• [Work to complete]: Pictures excluded, please transcribe exactly the lines from the one with "Click the green Ti cell in the timetable" through the end of the records below, and nothing more.

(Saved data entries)
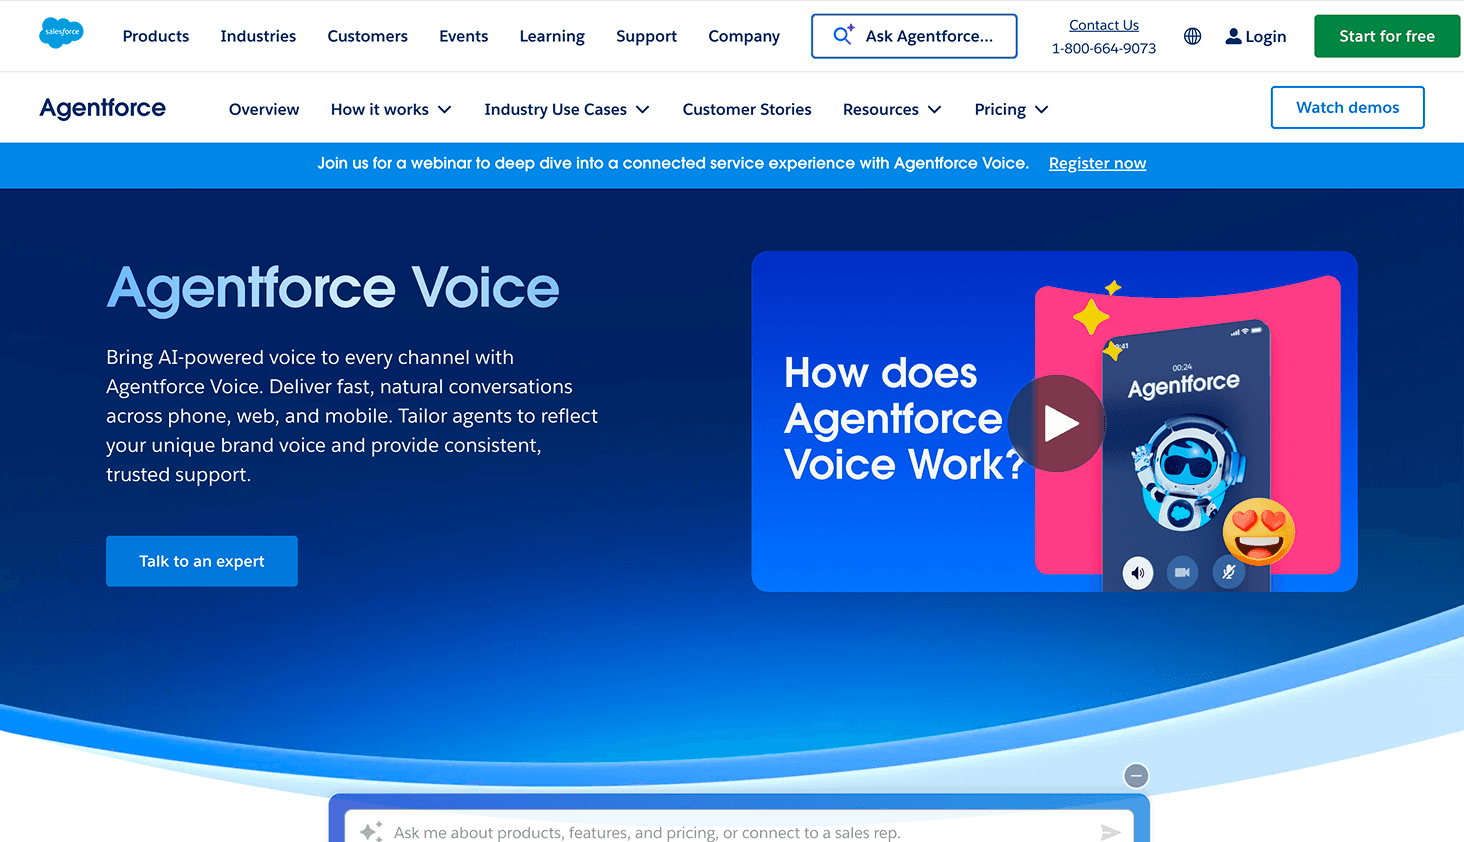Open the Support menu item
Viewport: 1464px width, 842px height.
coord(646,35)
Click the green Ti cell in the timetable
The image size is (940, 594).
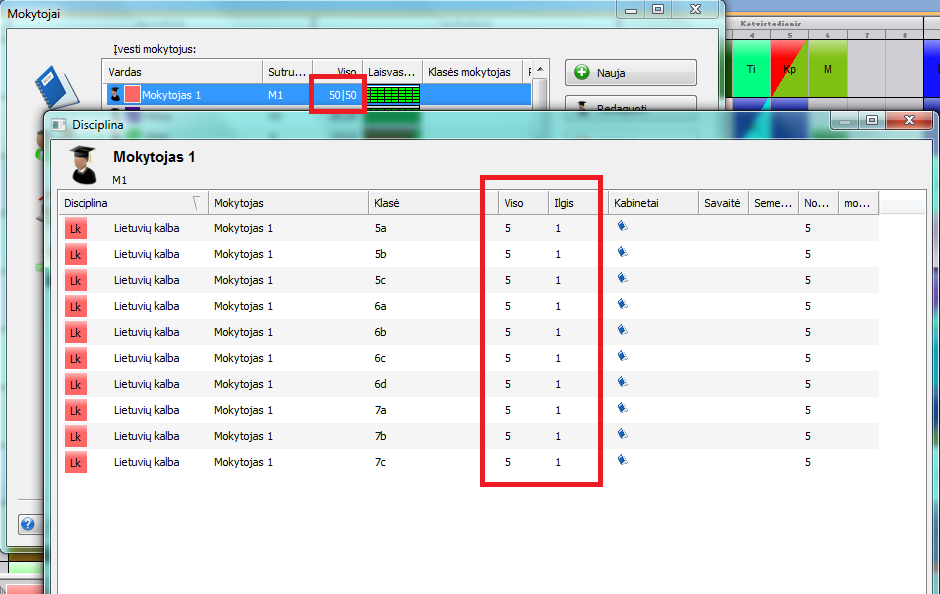pyautogui.click(x=751, y=69)
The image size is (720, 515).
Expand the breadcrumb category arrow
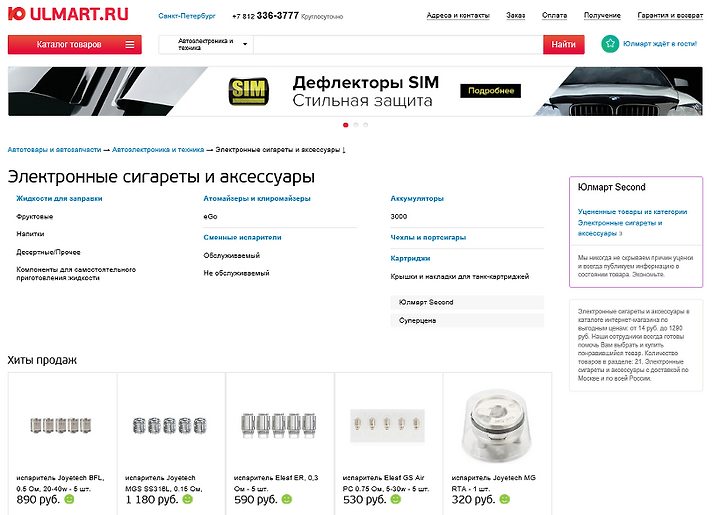coord(344,150)
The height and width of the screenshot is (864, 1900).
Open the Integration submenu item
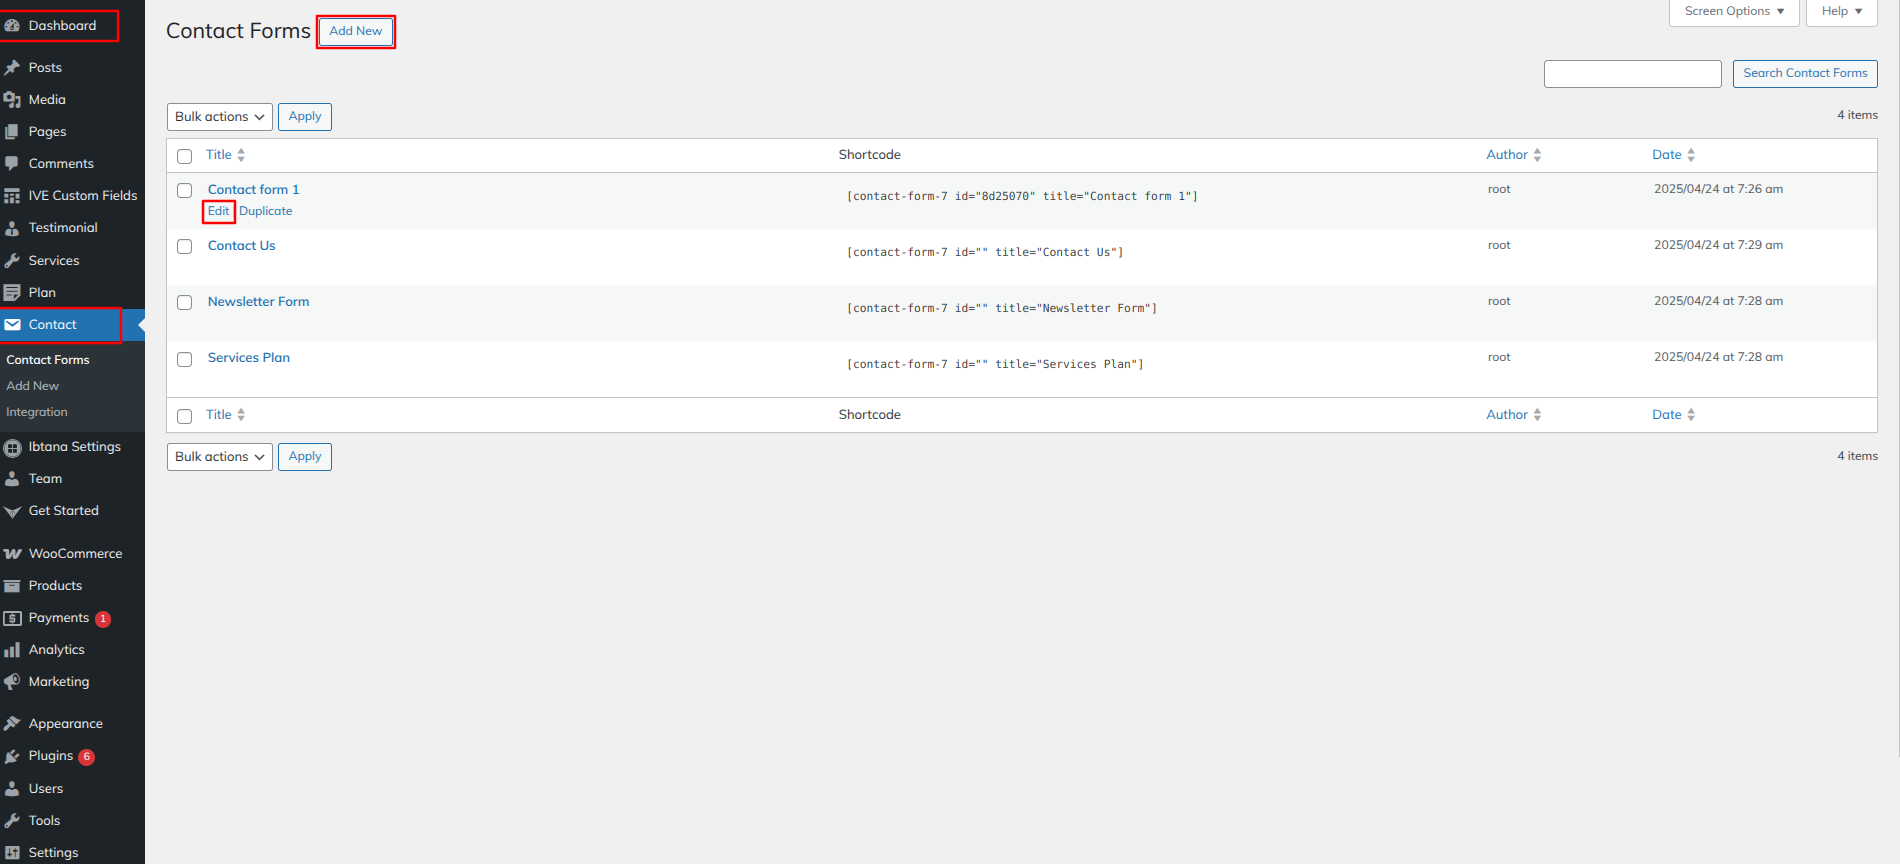click(x=37, y=412)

• [Exercise response]:
Click the green Ti cell in the timetable
The image size is (940, 594).
pyautogui.click(x=751, y=69)
The image size is (720, 515).
Expand the breadcrumb category arrow
coord(344,150)
The height and width of the screenshot is (864, 1900).
Open the Integration submenu item
click(x=37, y=412)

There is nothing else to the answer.